Autonomous machines, in contrast, don't require a constant human operator, Col. James Jenkins, director of science and technology at the Marine Corps Warfighting Laboratory, told a panel discussing the issue in May at the Sea-Air-Space expo outside Washington, D.C.

"When bullets start flying, the Marine either becomes so absorbed in operating the robot that he loses sight of what's happening around him, or he drops the controller and becomes a rifleman," he said.

"[Autonomous systems] will interface with a human just like a subordinate fire team leader who goes back to their squad leader when they have something to report or need new orders."

3rd Battalion, 5th Marines, designated by Commandant Gen.

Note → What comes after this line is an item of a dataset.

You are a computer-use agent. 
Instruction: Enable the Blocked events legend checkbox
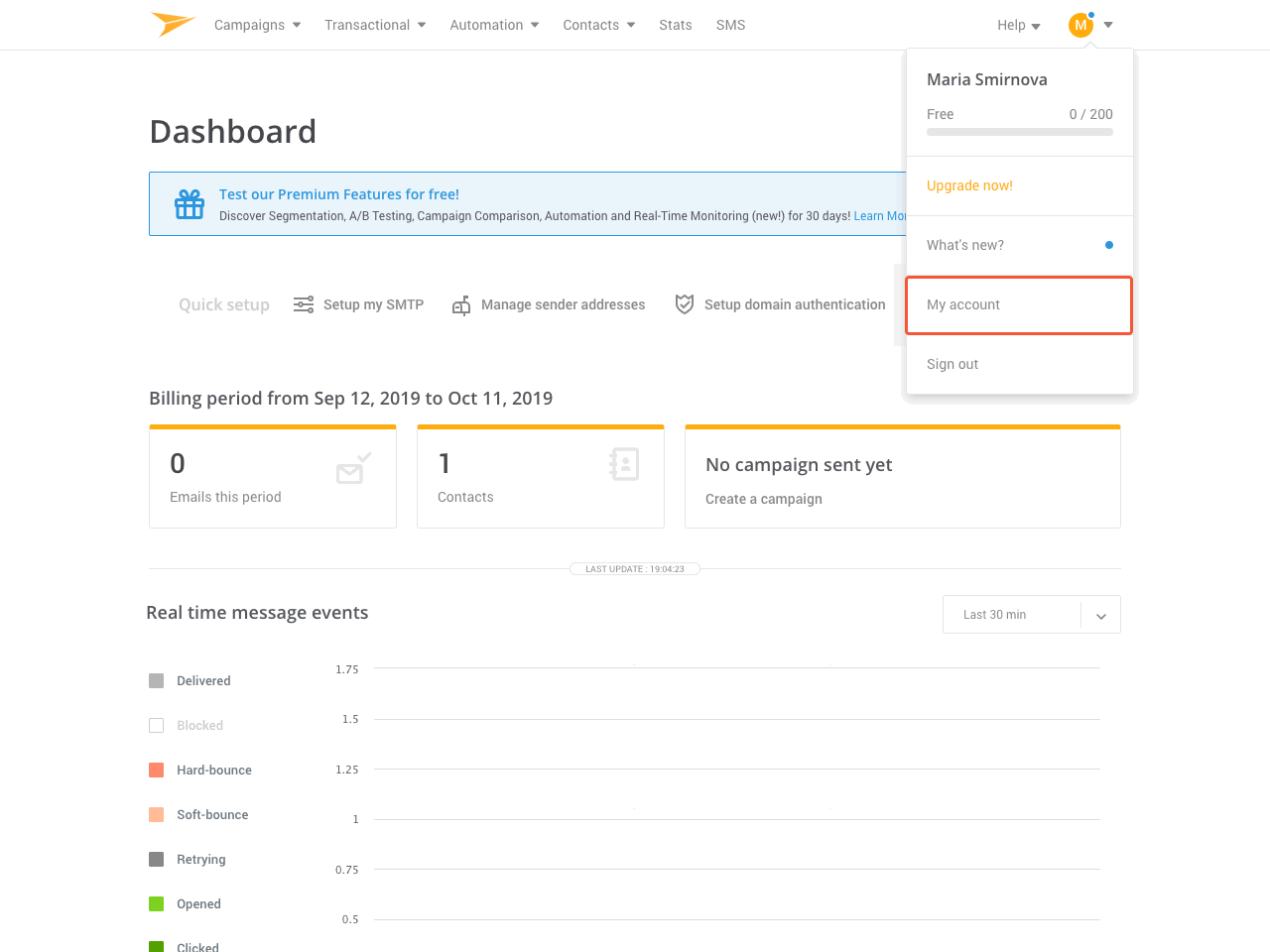coord(156,725)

Robert Neller as the Corps' experimental force in August, has been working on wargaming some of these new technologies in the field ahead of their 2017 deployment as the ground combat element for the Okinawa-based 31st MEU.

Among these is General Dynamics' Multipurpose Unmanned Tactical Transport – or MUTT – a four-wheel or tracked all-terrain vehicle that can move up to a 600-pound payload across the battlespace in every clime and place at a breakneck dash speed of eight miles per hour.

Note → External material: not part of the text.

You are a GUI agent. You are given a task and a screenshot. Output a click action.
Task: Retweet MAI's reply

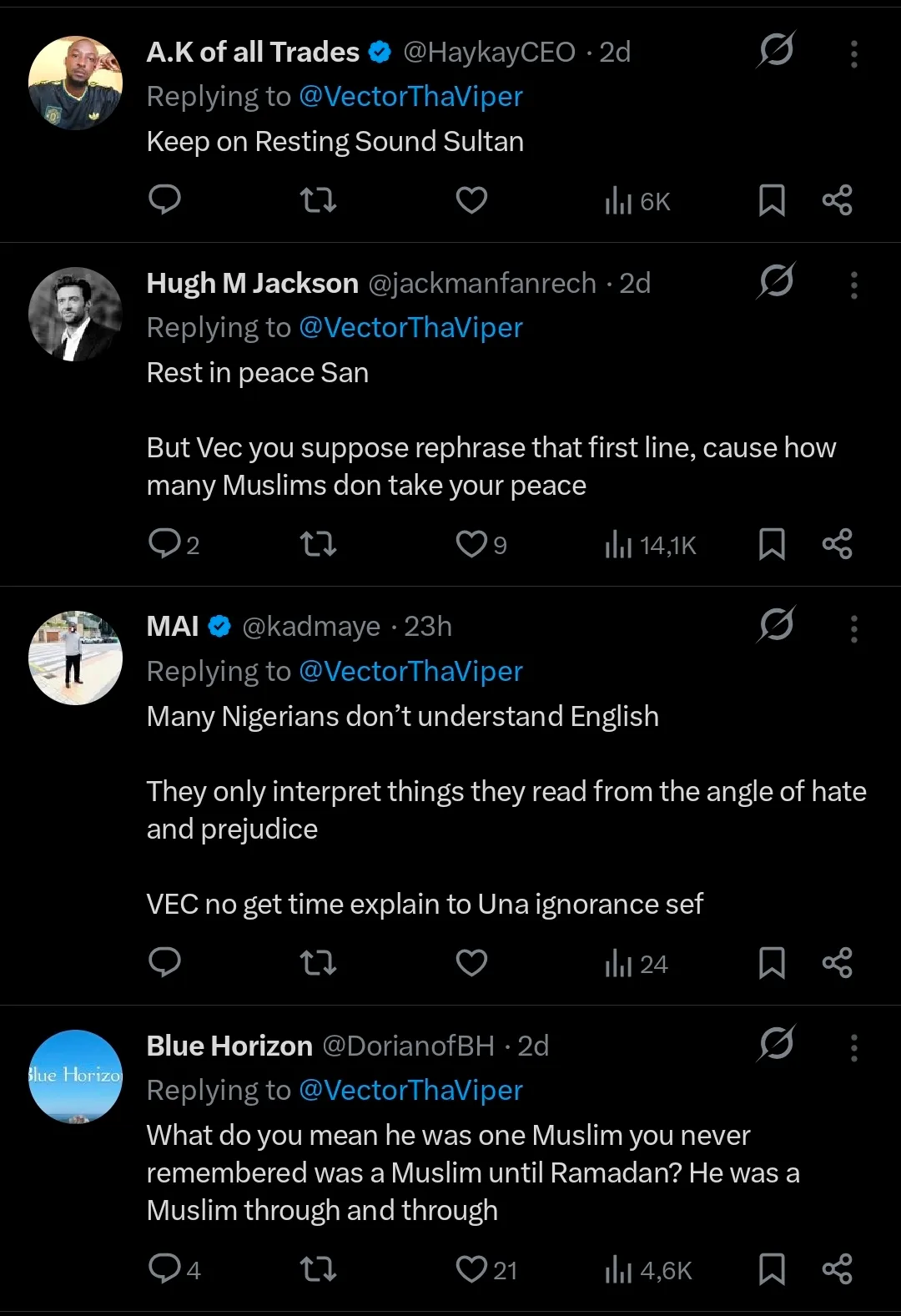coord(318,963)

The kicker, though: The MUTT can also be mounted with a M240 machine gun and 500 rounds, with a 360 degree firing arc.

For lighter, swifter movement, Malloy Aeronautics is teaming with the Defense Department to develop a robotic version of its Hoverbike, a turbo-fan powered quadcopter not unlike the speeder bikes of the Star Wars universe.

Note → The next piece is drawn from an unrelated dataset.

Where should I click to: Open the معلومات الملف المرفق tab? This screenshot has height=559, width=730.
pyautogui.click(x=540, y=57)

Inexpensive to produce and field, the Hoverbike – termed the Joint Tactical Aerial Resupply Vehicle by the military – can automatically zip over 250 pounds at speeds of over 60 miles per hour to swiftly deliver humanitarian aid, resupply or medevac a casualty.

The Marine Corps joined the Army program in June to develop a version with a payload capacity of 800 pounds and a range of 125 miles.